● Задачи для решения:
a – Перечислите всех писателей, упомянутых по фамилии в тексте о Чехове и Лермонтове.
b – Родство чего, по мнению Чехова, доказывает «Тамань», согласно тексту о Чехове и Лермонтове?

● Исходный текст:
Грустно–насмешливо посочувствовав размененному на медные пятаки "печоринству" (в Соленом, "Три сестры"), к лермонтовским идеям как таковым Чехов остался равнодушным, тут ему, в отличие от Толстого, нечего было "взять"; но вот Лермонтову — мастеру и стилисту — не уставал удивляться.
"Я бы, — мечтал Чехов, —так сделал: взял его рассказ и разбирал бы, как разбирают в школах, по предложениям, по частям предложения". Рассказ этот — "Тамань", доказывающая, по мнению Чехова, "тесное родство сочного русского стиха с изящной прозой", образец русской новеллы, высшее достижение русского литературного языка.
Лев Толстой, кстати, тоже любил и выделял именно "Тамань" — читал ее вслух, и то, что его собственная проза основывалась на совершенно иных гармонических началах, — ничуть этому не мешало… И когда хвалили декадентов, сердился: пусть сначала докажут, что умеют писать не хуже Лермонтова, — "тогда я за ними признаю право писать по–ихнему".

● Выдержка из данных:

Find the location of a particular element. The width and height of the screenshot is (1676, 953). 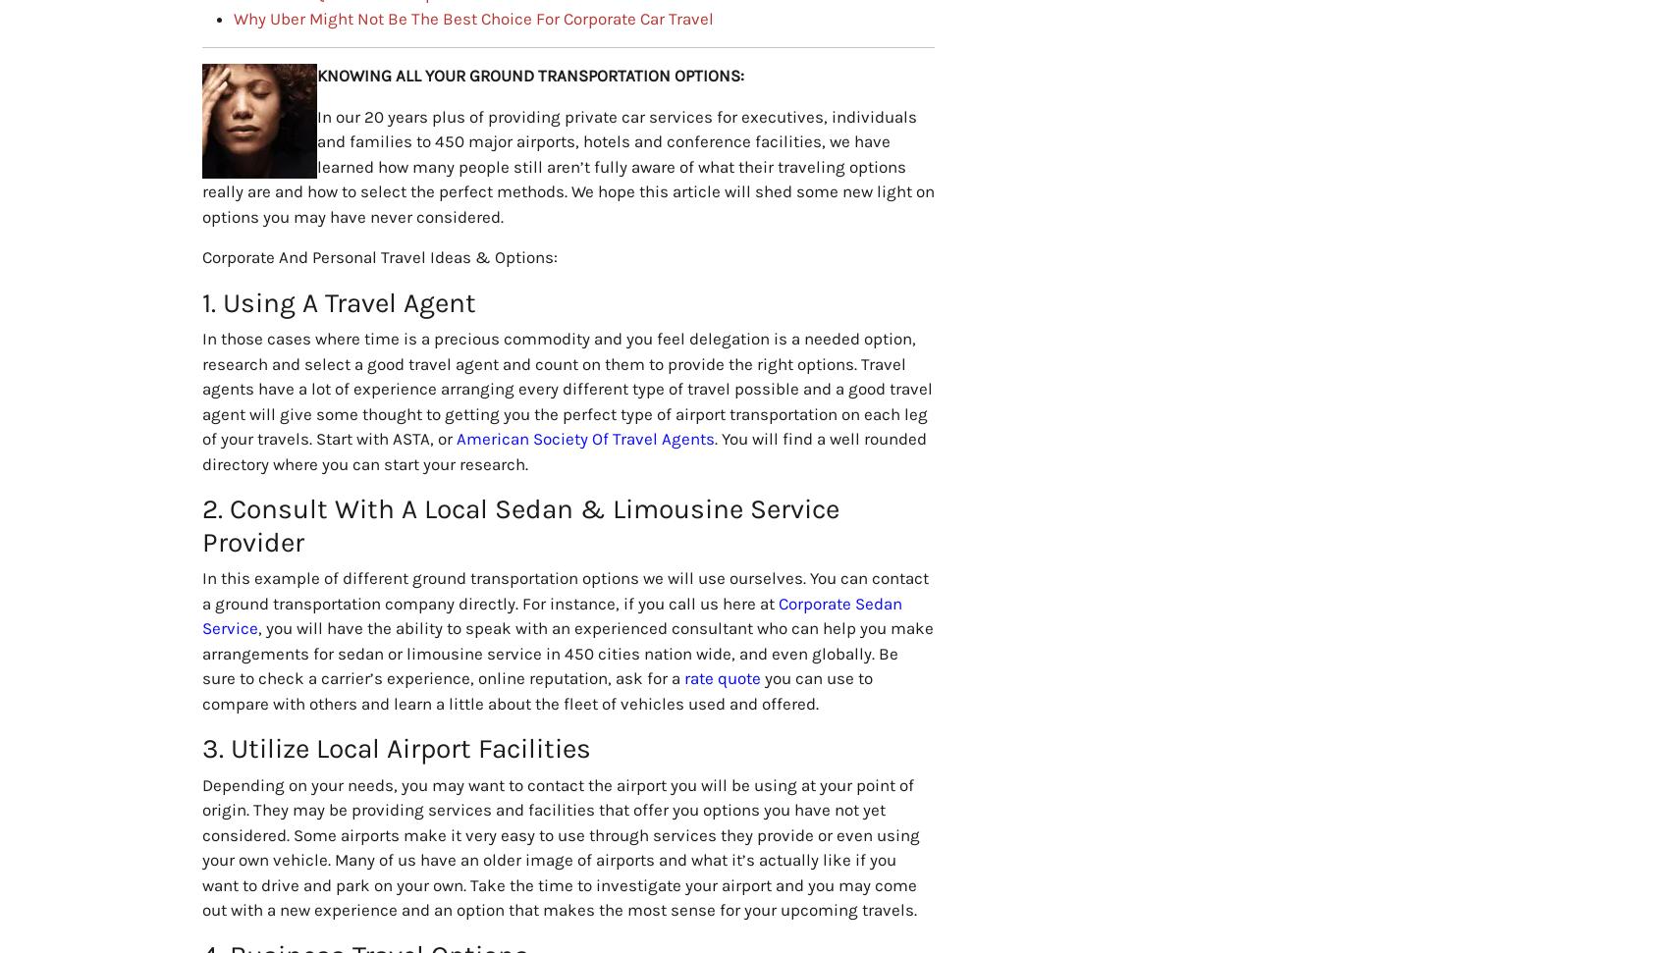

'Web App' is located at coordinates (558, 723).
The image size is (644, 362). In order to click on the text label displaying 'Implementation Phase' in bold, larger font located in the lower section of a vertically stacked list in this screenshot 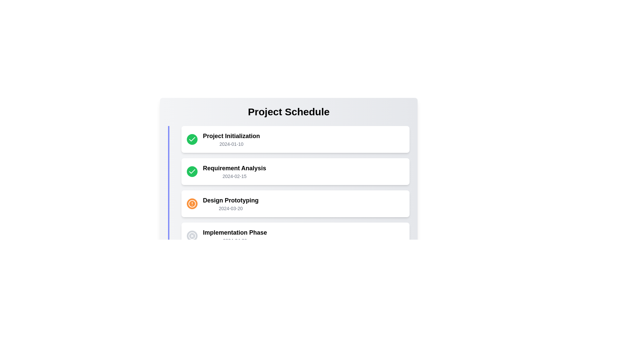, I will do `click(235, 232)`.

● Ответы к задачам:
a – Чехов, Лермонтов, Толстой.

b – Тесное родство сочного русского стиха с изящной прозой.